Li Yi, Guo Guang
a Department of Sociology , University of North Carolina at Chapel Hill , Chapel Hill , North Carolina , USA.
Biodemography Soc Biol. 2014;60(2):212-28. doi: 10.1080/19485565.2014.953029.
This article introduces a novel way of taking advantage of genetic data in social surveys for the purposes of data quality control. Genetic information could detect and repair data issues such as missing data, reporting errors, differences in measures of the same variable, and flawed data.

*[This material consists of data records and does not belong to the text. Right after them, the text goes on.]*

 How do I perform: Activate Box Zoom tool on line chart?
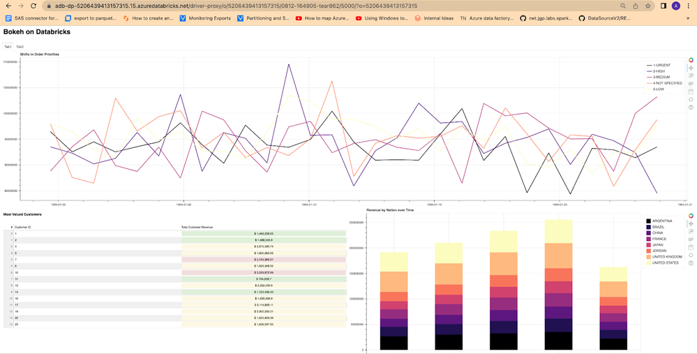click(691, 76)
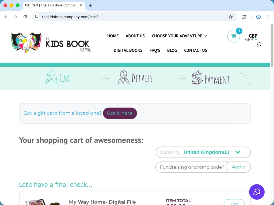Bookmark the page with the star icon

230,17
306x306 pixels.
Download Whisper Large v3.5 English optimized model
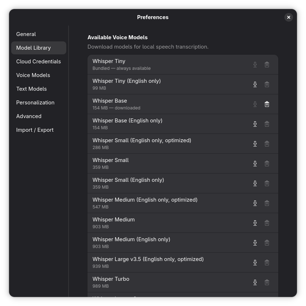(255, 262)
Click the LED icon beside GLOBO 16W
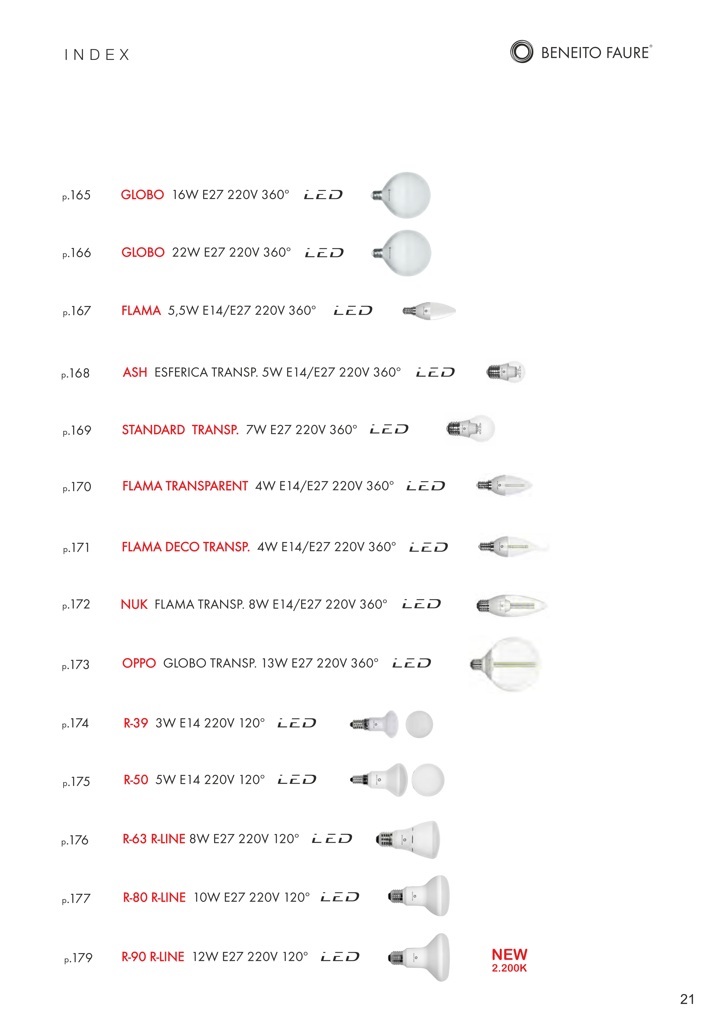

Using data from two surveys, the College Roommate Study (ROOM) and the National Longitudinal Study of Adolescent Health (Add Health), we show that proportion identical by descent score (a measure of genetic relationships) can identify "misreported" and unreported sibling type and detect misrepresented participants, bio-ancestry score (a measure of ancestral population memberships) can repair and recover missing race and discrepancies among different measures of self-reported race, and sex chromosomal information may help cross-check self-reported sex. This article represents an initial effort to utilize genetic data for the purposes of data quality control. As genetic data become increasingly available, researchers may explore more approaches to improving data quality.
本文介绍了一种在社会调查中利用遗传数据进行数据质量控制的新方法。遗传信息可以检测和修复数据问题,如缺失数据、报告错误、同一变量测量值的差异以及有缺陷的数据。利用来自两项调查的数据,即大学室友研究(ROOM)和青少年健康全国纵向研究(Add Health),我们表明,同源分数比例(一种遗传关系的度量)可以识别“误报”和未报告的兄弟姐妹类型,并检测出被错误表述的参与者,生物祖先分数(一种祖先群体成员身份的度量)可以修复和恢复缺失的种族以及不同自我报告种族测量之间的差异,而性染色体信息可能有助于交叉核对自我报告的性别。本文是利用遗传数据进行数据质量控制的初步尝试。随着遗传数据越来越容易获取,研究人员可能会探索更多提高数据质量的方法。